### Exercise details
Write out again, unchanged, the line that has "At what coordinates" and each following line through the end of the entries below; leave pictures out.
[Task input]
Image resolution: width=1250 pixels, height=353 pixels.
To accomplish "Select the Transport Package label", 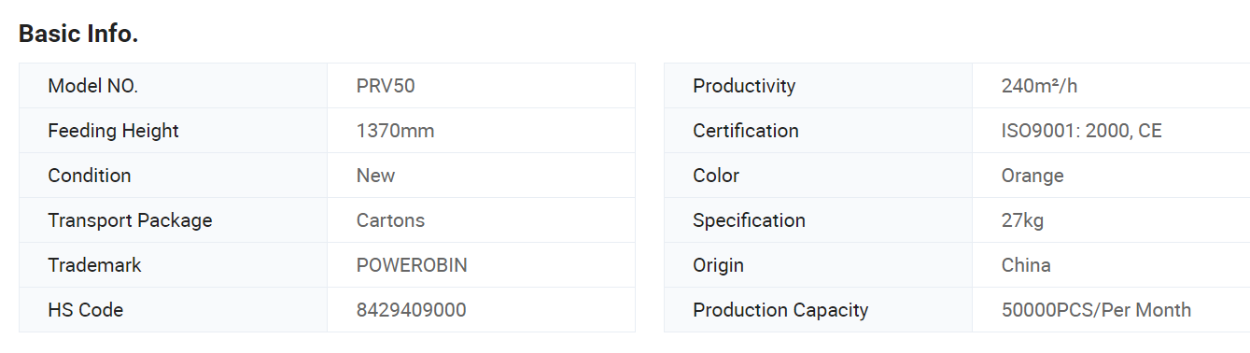I will (x=130, y=220).
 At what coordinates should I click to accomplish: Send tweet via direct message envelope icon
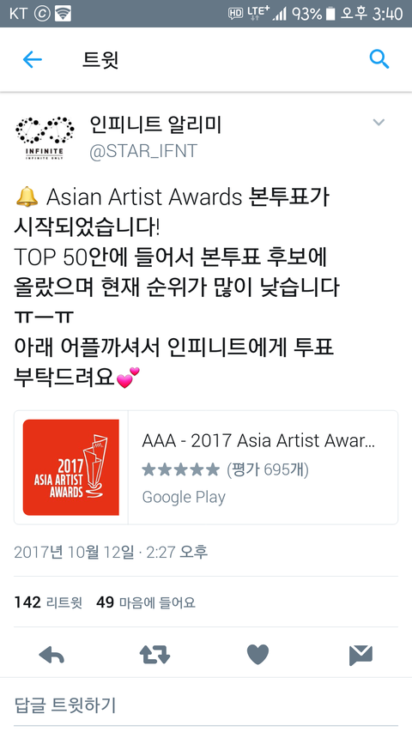coord(361,655)
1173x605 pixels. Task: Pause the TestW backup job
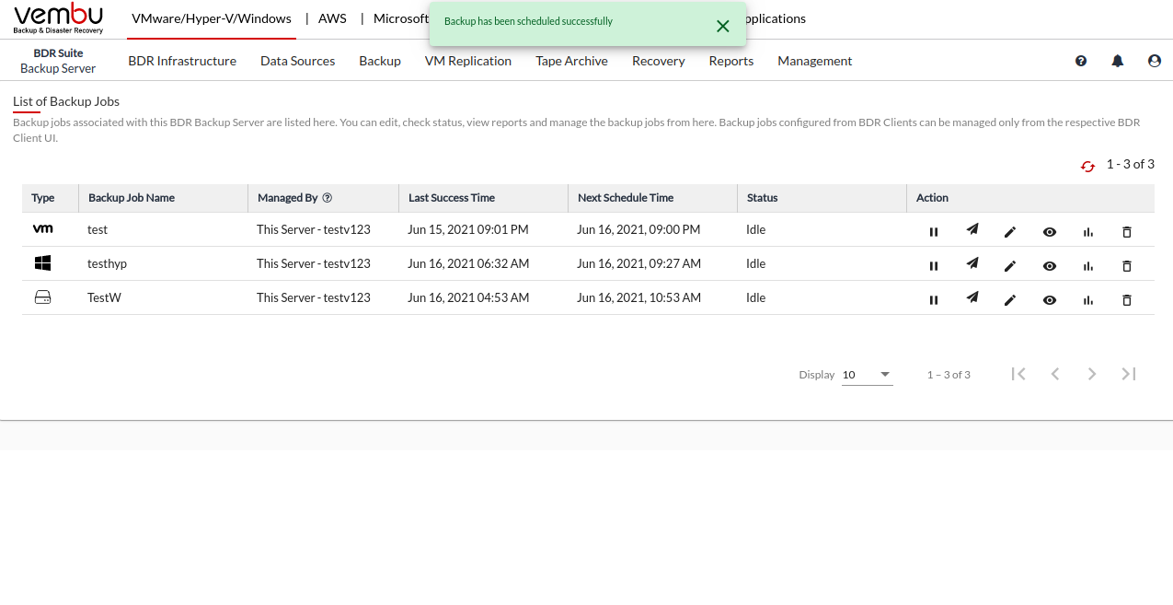[x=934, y=300]
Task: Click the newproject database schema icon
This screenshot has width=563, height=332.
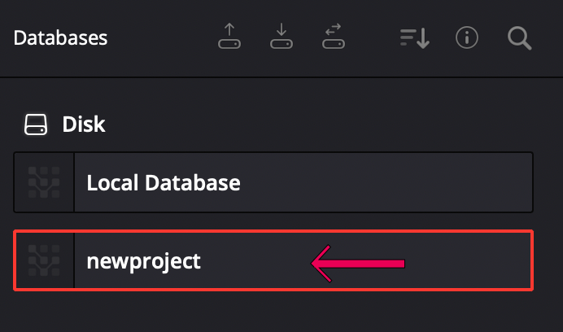Action: pyautogui.click(x=44, y=260)
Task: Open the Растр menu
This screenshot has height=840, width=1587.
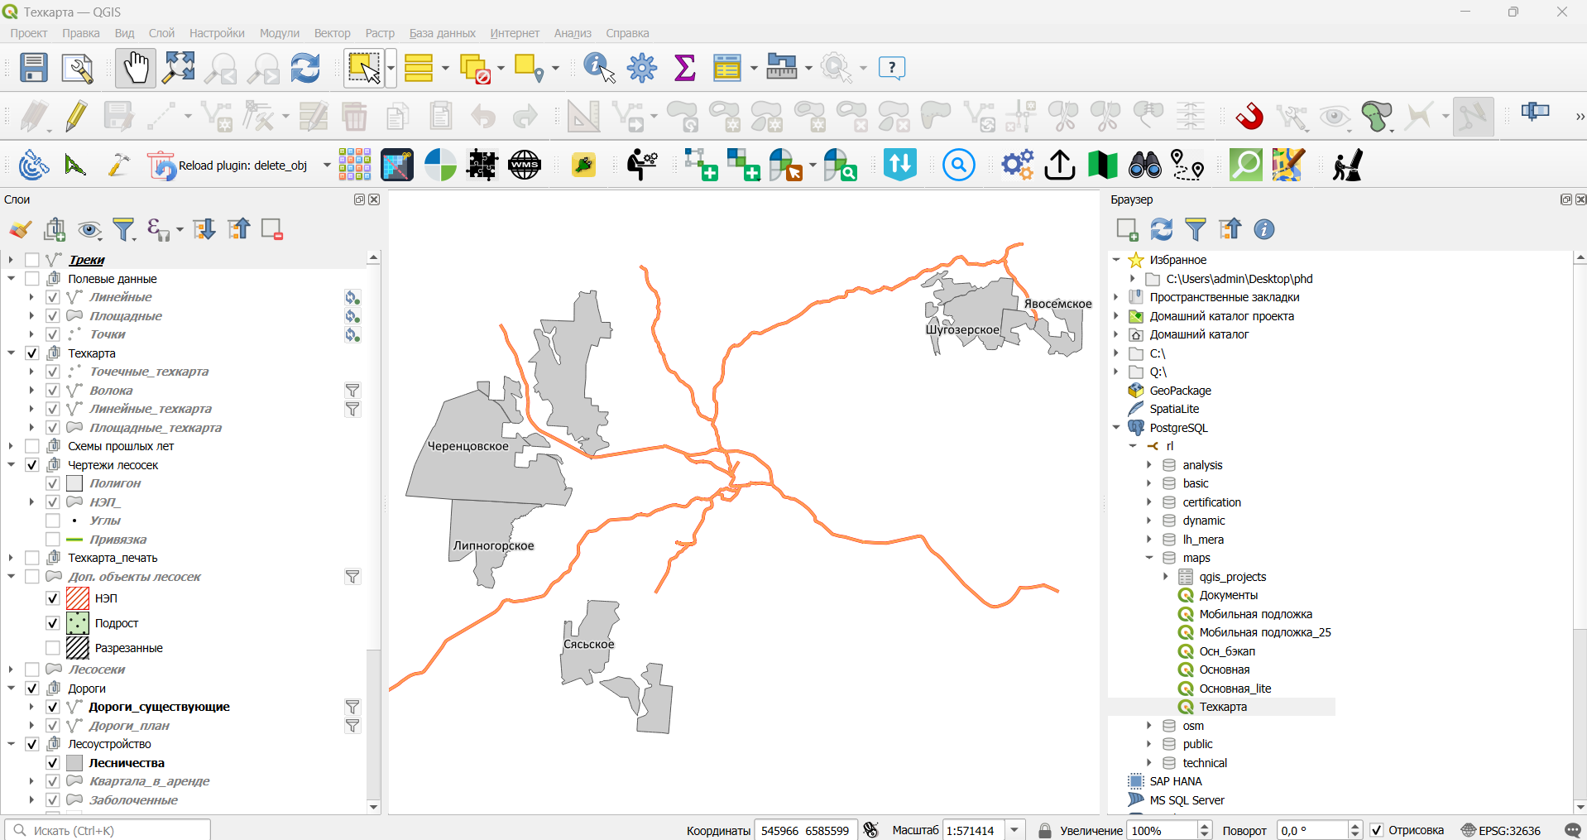Action: [x=380, y=33]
[/Task input]
### Answer to the exercise
 At what coordinates should I click to accomplish: Send tweet via direct message envelope icon
coord(361,655)
1173x605 pixels. Task: Pause the TestW backup job
[x=934, y=300]
Task: Click the newproject database schema icon
This screenshot has width=563, height=332.
Action: pyautogui.click(x=44, y=260)
Task: Open the Растр menu
This screenshot has height=840, width=1587.
Action: [x=380, y=33]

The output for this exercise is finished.